[Items from a dataset]
--- START ---

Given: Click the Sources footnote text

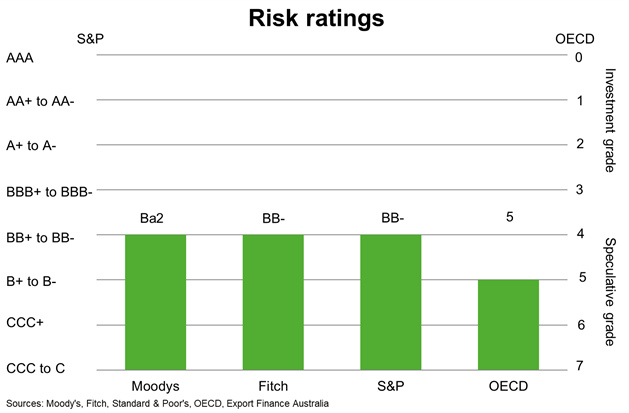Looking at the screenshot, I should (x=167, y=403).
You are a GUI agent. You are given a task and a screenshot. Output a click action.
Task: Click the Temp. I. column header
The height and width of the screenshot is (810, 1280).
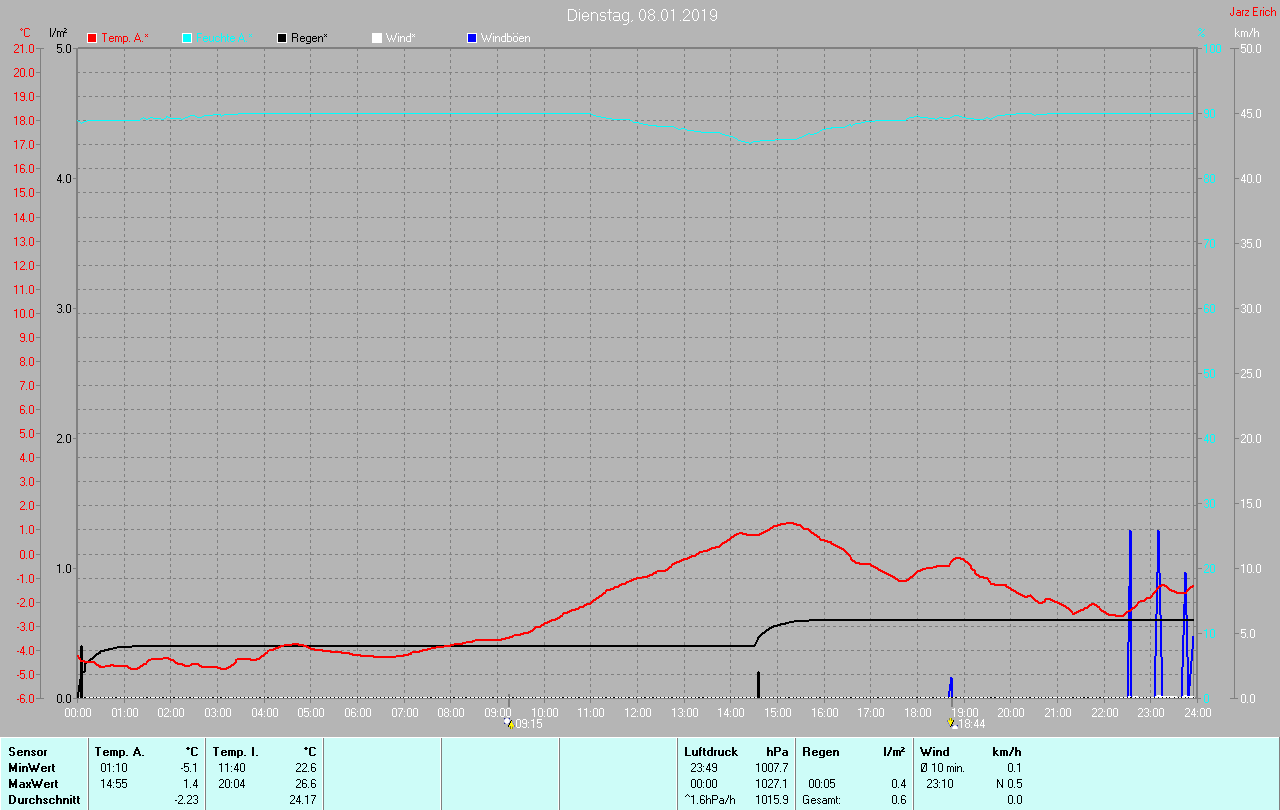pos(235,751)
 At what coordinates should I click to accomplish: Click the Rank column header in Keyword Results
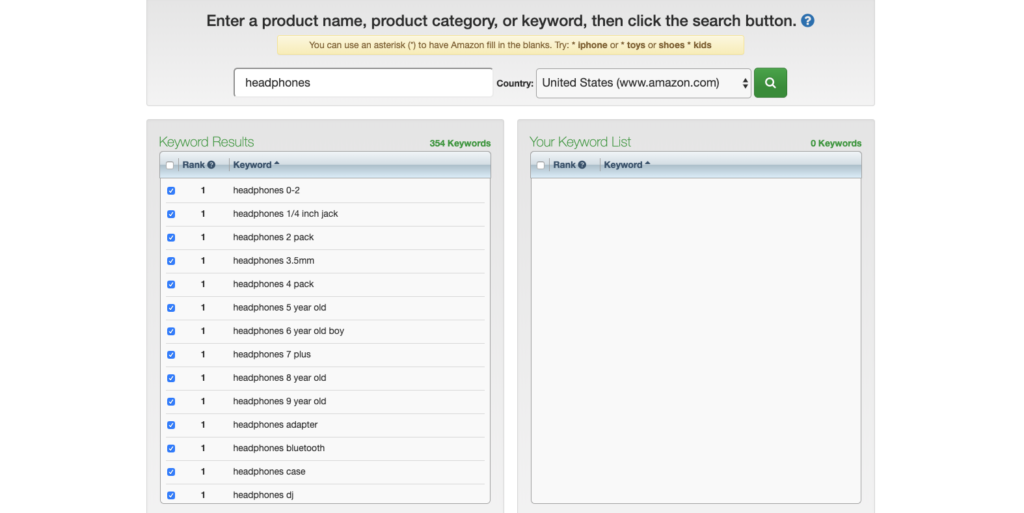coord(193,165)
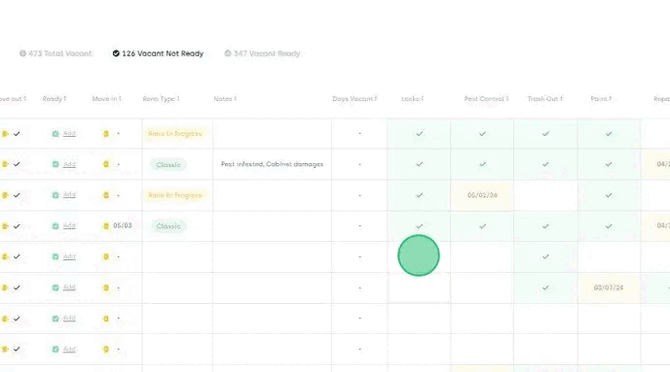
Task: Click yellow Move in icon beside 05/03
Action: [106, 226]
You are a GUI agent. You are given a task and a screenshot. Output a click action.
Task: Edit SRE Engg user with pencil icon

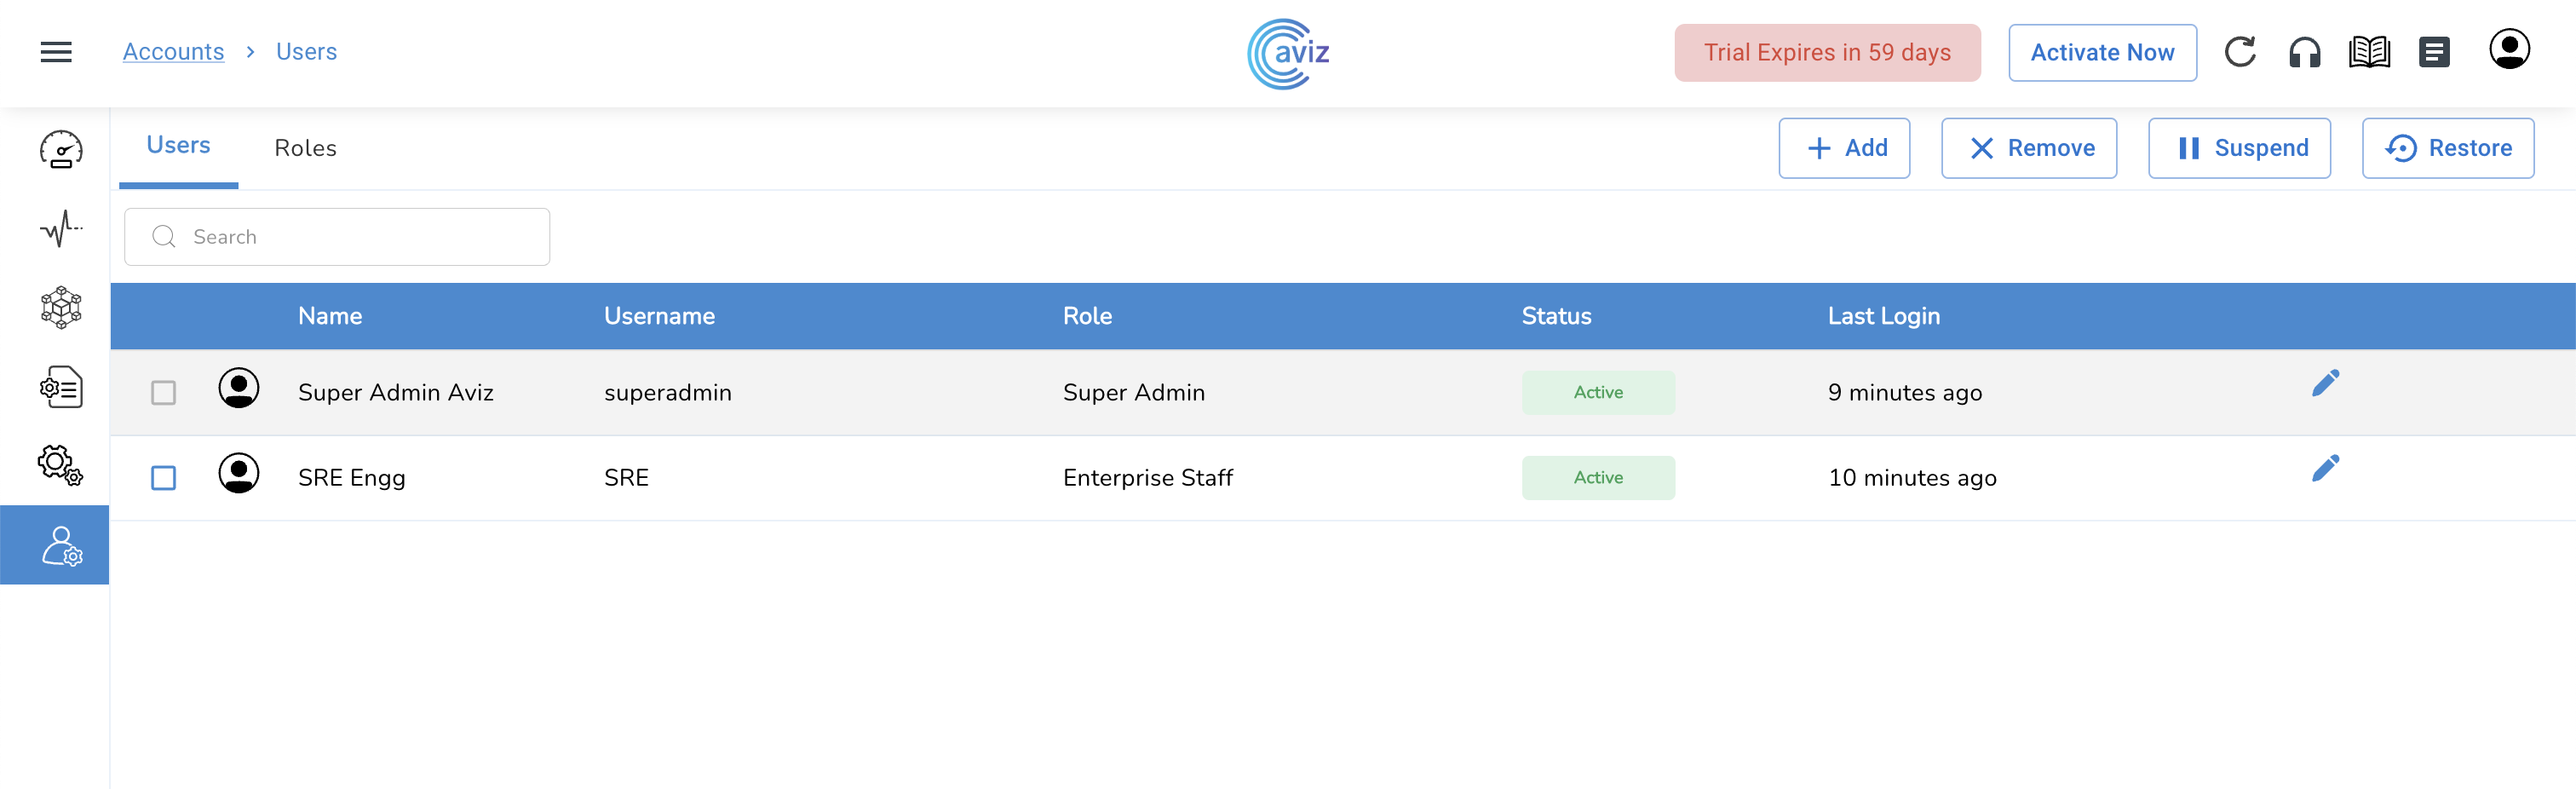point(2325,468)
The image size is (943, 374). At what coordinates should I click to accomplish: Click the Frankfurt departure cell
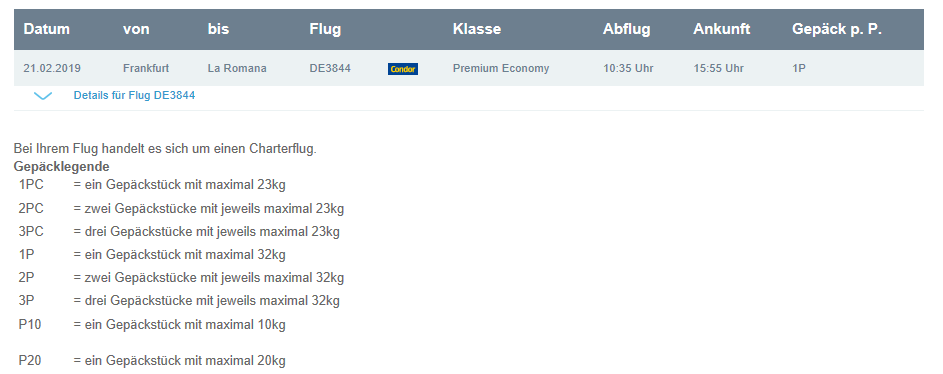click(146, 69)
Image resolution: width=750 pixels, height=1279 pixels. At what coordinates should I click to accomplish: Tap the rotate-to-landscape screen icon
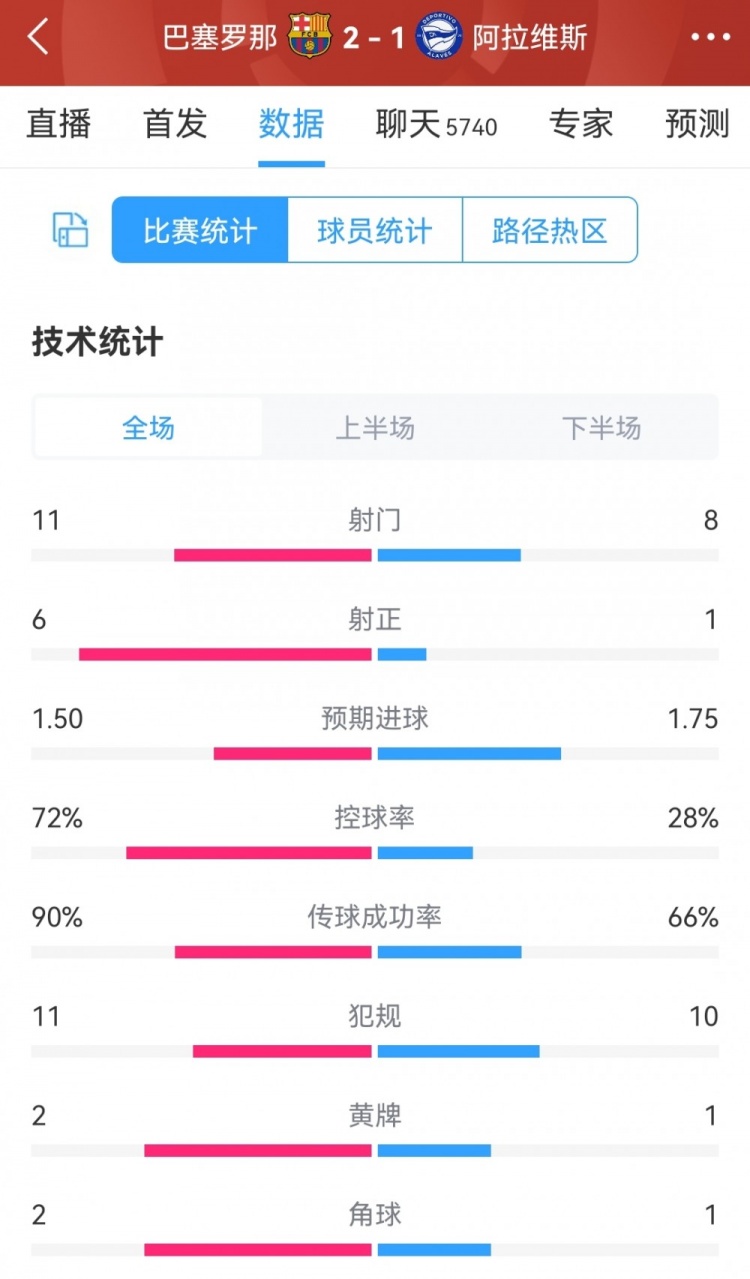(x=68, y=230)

--- END ---

Exercise objective
Every line above should be copied exactly, apart from any pictures.

Written response
Given: Click the Sources footnote text

Looking at the screenshot, I should (x=167, y=403).
You are a GUI agent. You are given a task and a screenshot. Output a click action.
Task: Click the Temp. I. column header
The height and width of the screenshot is (810, 1280).
pos(235,751)
 At what coordinates should I click to accomplish: Click the Rank column header in Keyword Results
coord(193,165)
Task: Click yellow Move in icon beside 05/03
Action: [106, 226]
You are a GUI agent. You are given a task and a screenshot. Output a click action.
Task: Edit SRE Engg user with pencil icon

point(2325,468)
The image size is (943, 374). At what coordinates should I click to accomplish: Click the Frankfurt departure cell
click(146, 69)
Image resolution: width=750 pixels, height=1279 pixels. At what coordinates should I click to accomplish: Tap the rotate-to-landscape screen icon
(x=68, y=230)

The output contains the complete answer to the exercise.